_Stored rows_
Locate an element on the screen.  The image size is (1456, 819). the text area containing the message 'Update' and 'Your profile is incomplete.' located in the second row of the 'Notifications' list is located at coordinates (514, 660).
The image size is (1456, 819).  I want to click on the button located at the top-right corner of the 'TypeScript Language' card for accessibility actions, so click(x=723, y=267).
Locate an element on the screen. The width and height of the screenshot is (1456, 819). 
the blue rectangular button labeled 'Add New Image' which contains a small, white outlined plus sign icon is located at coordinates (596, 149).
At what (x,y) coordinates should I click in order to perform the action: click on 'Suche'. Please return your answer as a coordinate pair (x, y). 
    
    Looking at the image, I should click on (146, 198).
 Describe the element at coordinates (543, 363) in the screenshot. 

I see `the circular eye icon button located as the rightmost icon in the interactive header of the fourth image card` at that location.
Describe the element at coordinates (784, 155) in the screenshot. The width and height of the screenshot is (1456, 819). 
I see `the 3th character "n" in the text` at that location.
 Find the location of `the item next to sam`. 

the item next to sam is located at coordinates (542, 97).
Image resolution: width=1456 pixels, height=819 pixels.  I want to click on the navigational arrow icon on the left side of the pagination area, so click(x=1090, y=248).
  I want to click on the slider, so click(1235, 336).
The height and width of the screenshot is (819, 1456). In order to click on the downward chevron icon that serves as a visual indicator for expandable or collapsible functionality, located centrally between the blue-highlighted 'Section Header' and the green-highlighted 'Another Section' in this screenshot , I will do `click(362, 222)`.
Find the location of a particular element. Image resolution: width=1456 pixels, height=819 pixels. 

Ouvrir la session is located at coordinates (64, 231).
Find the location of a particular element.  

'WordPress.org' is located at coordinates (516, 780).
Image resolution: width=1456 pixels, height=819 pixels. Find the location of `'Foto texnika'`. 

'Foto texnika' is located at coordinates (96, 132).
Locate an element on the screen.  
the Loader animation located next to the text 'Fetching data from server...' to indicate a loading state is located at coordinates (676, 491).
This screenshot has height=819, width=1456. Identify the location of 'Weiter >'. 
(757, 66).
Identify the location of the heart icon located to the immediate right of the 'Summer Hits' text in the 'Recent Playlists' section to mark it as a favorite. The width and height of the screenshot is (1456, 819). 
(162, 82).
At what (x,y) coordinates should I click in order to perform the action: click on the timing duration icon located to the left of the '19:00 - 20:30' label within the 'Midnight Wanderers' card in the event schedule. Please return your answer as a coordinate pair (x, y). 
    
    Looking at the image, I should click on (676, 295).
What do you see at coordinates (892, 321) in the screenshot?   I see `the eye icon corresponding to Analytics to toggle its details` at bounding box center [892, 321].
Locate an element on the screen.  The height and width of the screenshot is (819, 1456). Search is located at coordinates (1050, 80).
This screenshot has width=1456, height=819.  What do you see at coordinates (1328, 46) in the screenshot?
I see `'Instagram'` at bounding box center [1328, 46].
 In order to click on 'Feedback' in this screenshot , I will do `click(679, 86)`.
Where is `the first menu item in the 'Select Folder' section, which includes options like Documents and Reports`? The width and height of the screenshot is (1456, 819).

_Written problem_
Copy all of the records above word for word, without changing anything.

_Exercise response_
Locate an element on the screen.  The image size is (1456, 819). the text area containing the message 'Update' and 'Your profile is incomplete.' located in the second row of the 'Notifications' list is located at coordinates (514, 660).
The image size is (1456, 819).  I want to click on the button located at the top-right corner of the 'TypeScript Language' card for accessibility actions, so click(x=723, y=267).
Locate an element on the screen. The width and height of the screenshot is (1456, 819). 
the blue rectangular button labeled 'Add New Image' which contains a small, white outlined plus sign icon is located at coordinates (596, 149).
At what (x,y) coordinates should I click in order to perform the action: click on 'Suche'. Please return your answer as a coordinate pair (x, y). 
    
    Looking at the image, I should click on (146, 198).
 Describe the element at coordinates (543, 363) in the screenshot. 

I see `the circular eye icon button located as the rightmost icon in the interactive header of the fourth image card` at that location.
Describe the element at coordinates (784, 155) in the screenshot. The width and height of the screenshot is (1456, 819). 
I see `the 3th character "n" in the text` at that location.
 Find the location of `the item next to sam`. 

the item next to sam is located at coordinates (542, 97).
Image resolution: width=1456 pixels, height=819 pixels.  I want to click on the navigational arrow icon on the left side of the pagination area, so click(x=1090, y=248).
  I want to click on the slider, so click(1235, 336).
The height and width of the screenshot is (819, 1456). In order to click on the downward chevron icon that serves as a visual indicator for expandable or collapsible functionality, located centrally between the blue-highlighted 'Section Header' and the green-highlighted 'Another Section' in this screenshot , I will do `click(362, 222)`.
Find the location of a particular element. Image resolution: width=1456 pixels, height=819 pixels. 

Ouvrir la session is located at coordinates (64, 231).
Find the location of a particular element.  

'WordPress.org' is located at coordinates (516, 780).
Image resolution: width=1456 pixels, height=819 pixels. Find the location of `'Foto texnika'`. 

'Foto texnika' is located at coordinates (96, 132).
Locate an element on the screen.  
the Loader animation located next to the text 'Fetching data from server...' to indicate a loading state is located at coordinates (676, 491).
This screenshot has height=819, width=1456. Identify the location of 'Weiter >'. 
(757, 66).
Identify the location of the heart icon located to the immediate right of the 'Summer Hits' text in the 'Recent Playlists' section to mark it as a favorite. The width and height of the screenshot is (1456, 819). 
(162, 82).
At what (x,y) coordinates should I click in order to perform the action: click on the timing duration icon located to the left of the '19:00 - 20:30' label within the 'Midnight Wanderers' card in the event schedule. Please return your answer as a coordinate pair (x, y). 
    
    Looking at the image, I should click on (676, 295).
What do you see at coordinates (892, 321) in the screenshot?   I see `the eye icon corresponding to Analytics to toggle its details` at bounding box center [892, 321].
Locate an element on the screen.  The height and width of the screenshot is (819, 1456). Search is located at coordinates (1050, 80).
This screenshot has width=1456, height=819.  What do you see at coordinates (1328, 46) in the screenshot?
I see `'Instagram'` at bounding box center [1328, 46].
 In order to click on 'Feedback' in this screenshot , I will do `click(679, 86)`.
Where is `the first menu item in the 'Select Folder' section, which includes options like Documents and Reports`? The width and height of the screenshot is (1456, 819).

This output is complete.